Possibly the most chilling moment of the film comes when Martin taps his wife on the shoulder. She turns around in a gorgeous, backless velvet gown, looks at him blankly and then asks: “Do I know you?” The haunting factor of this scene, of course, comes from Jones. With her icy blue eyes, perfect platinum hair, porcelain skin and hollow stare, she keeps the mystery alive. From the beginning, it’s difficult to say whether she is an innocent bystander in the trauma unfolding before her husband or an accomplice in his undoing. She is the real star of the film, which would have been far better off including more of her.
Every other aspect “Unknown” is, in a word, boring. Dr. Harris quickly discovers that it is not all in his head, becomes desperate to prove his identity, meets a convenient old man who “finds people” and teams up with the poor girl with the bad German accent (Diane Kruger, “Inglorious Basterds”) who was driving the taxi when he crashed. Yawn.
These plot points, while not necessarily predictable, are just not exciting enough. With each plot development the story becomes more tiresome and less believable. Even the big plot twist that is meant to make audiences’ jaws drop doesn’t. It’s not that the audience isn’t surprised when it happens. They just don’t care anymore. By the time the race to stop the ticking bomb begins, they have lost interest entirely.

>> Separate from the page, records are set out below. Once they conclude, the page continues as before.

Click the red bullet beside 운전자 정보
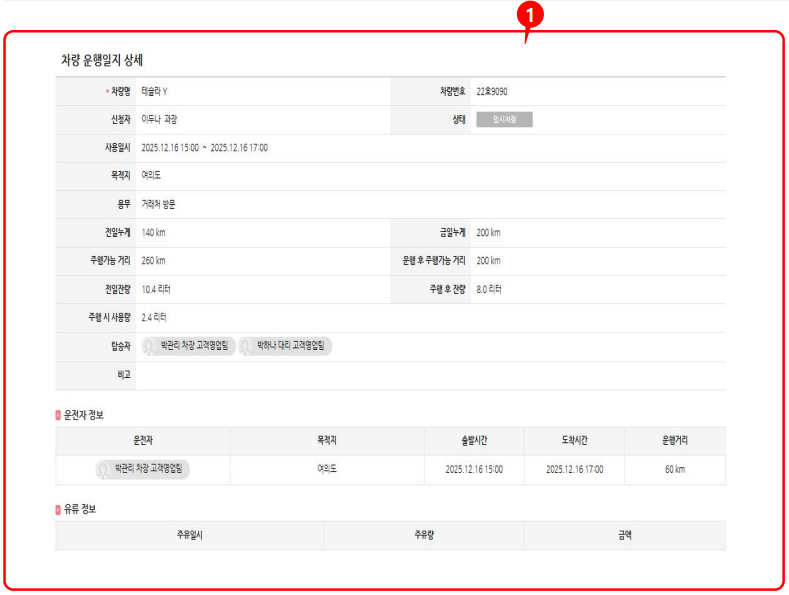Image resolution: width=789 pixels, height=595 pixels. click(x=58, y=415)
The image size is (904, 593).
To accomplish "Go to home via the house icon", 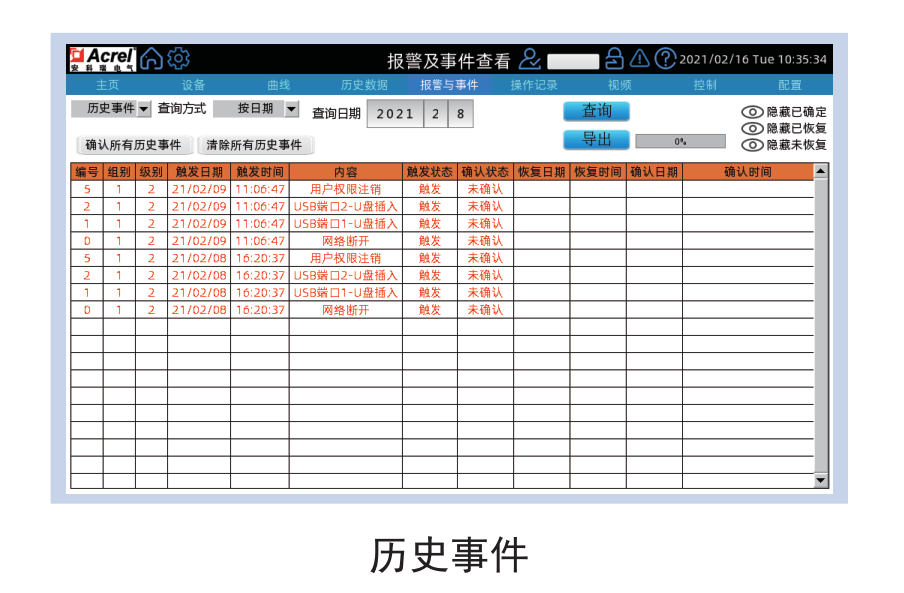I will pos(151,59).
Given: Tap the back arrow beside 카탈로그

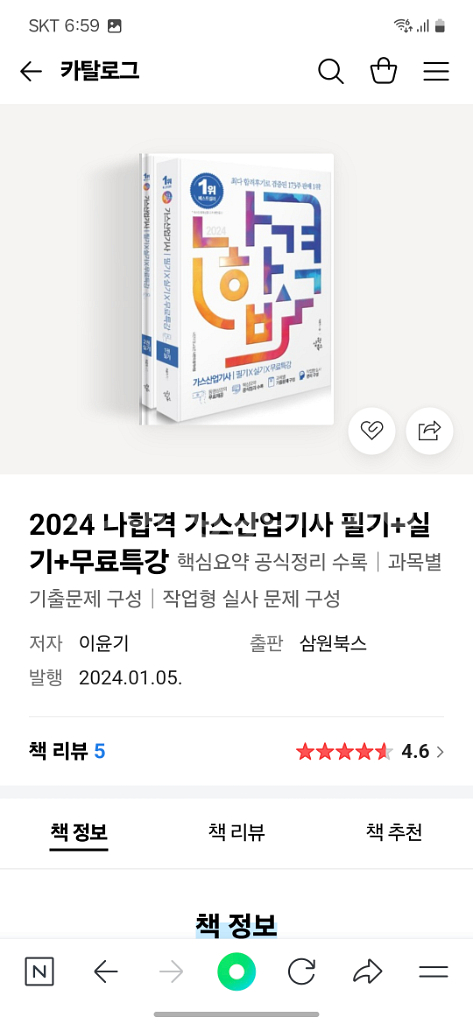Looking at the screenshot, I should pos(31,71).
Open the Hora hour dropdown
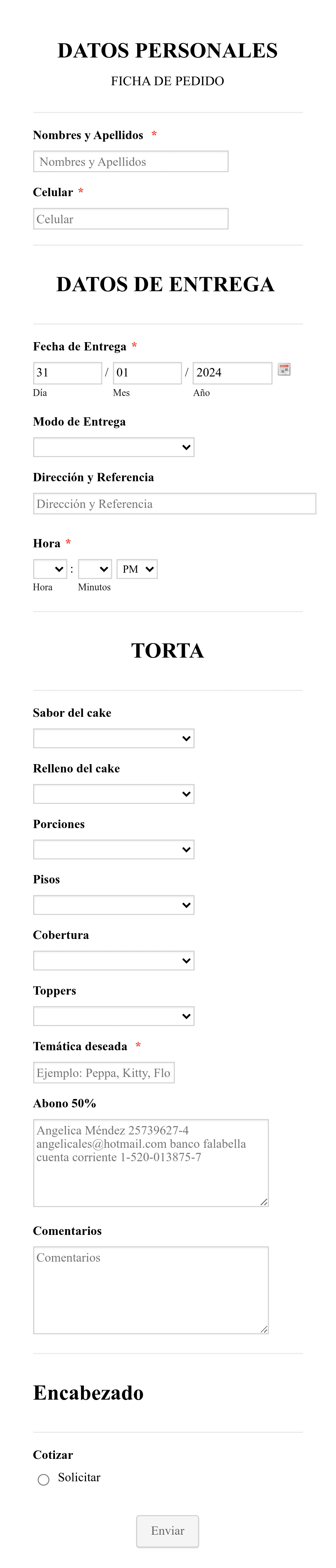Screen dimensions: 336x1568 [50, 569]
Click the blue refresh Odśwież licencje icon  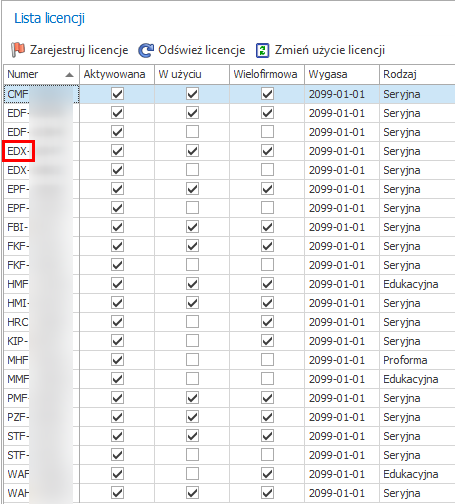click(x=146, y=50)
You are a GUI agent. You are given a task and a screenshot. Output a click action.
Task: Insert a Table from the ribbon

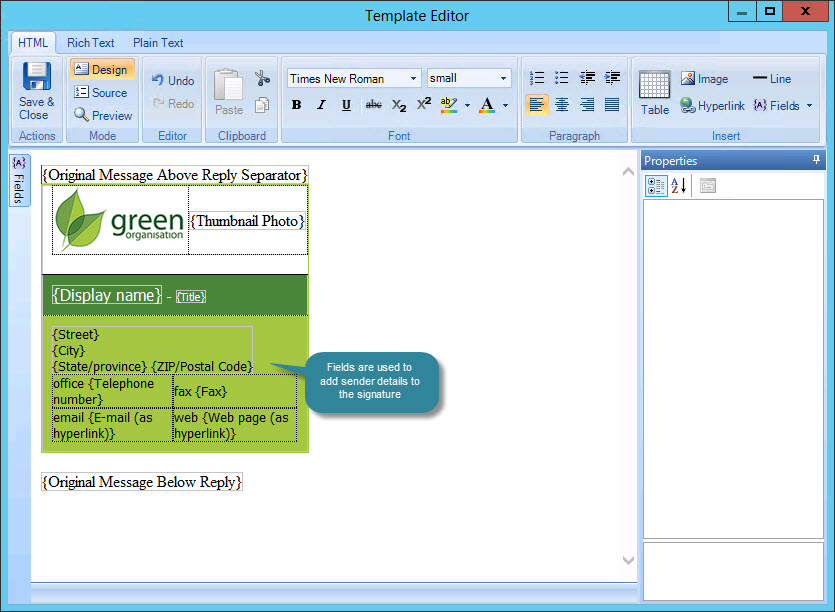(655, 94)
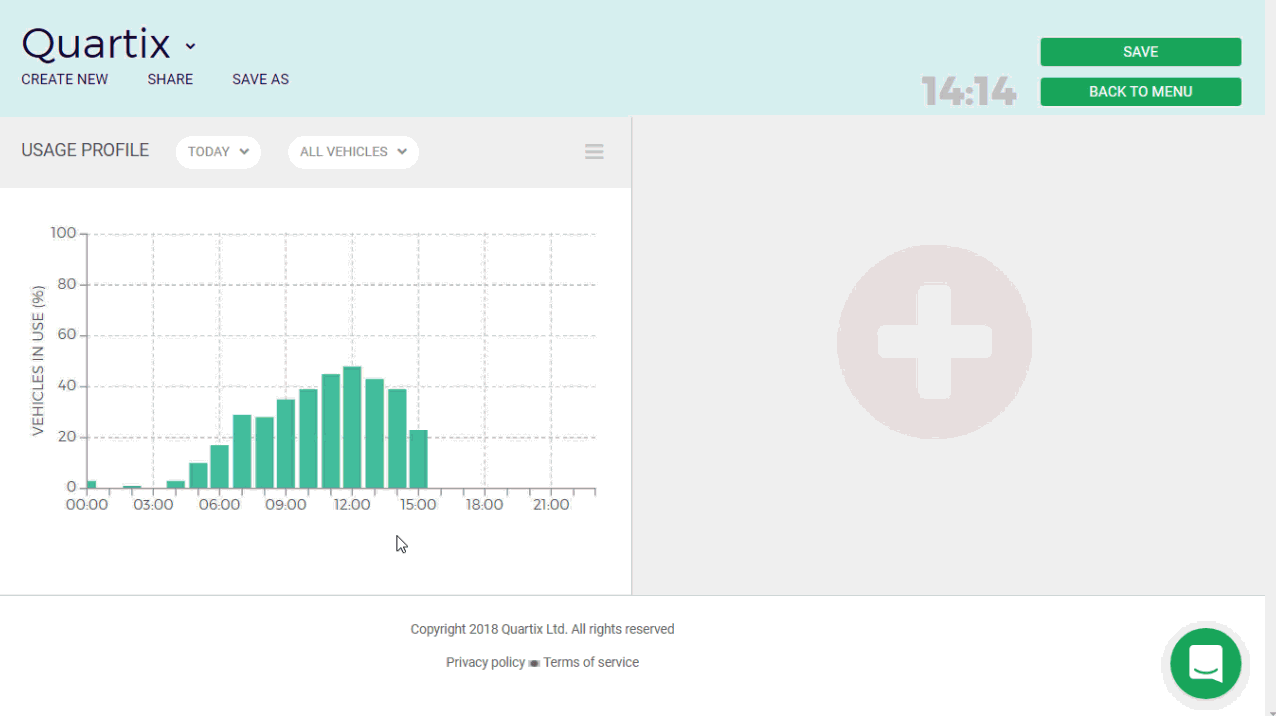Click the large plus add-widget icon
This screenshot has height=716, width=1276.
tap(934, 342)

The film’s sole redeeming quality, besides Jones, is its direction. Director Jaume Collet-Serra (“Orphan”) employs cinematic techniques that entice the audience and communicate the film’s suspense and desperation well. The faded color palette of Neeson’s perpetually grim surroundings capture the feel of Berlin. The subtle experimentation with focusing messes with the viewer’s head in the same way that Dr. Harris’s is being tampered with. Unfortunately for Collet-Serra, good direction and a hot blonde aren’t enough to carry a film.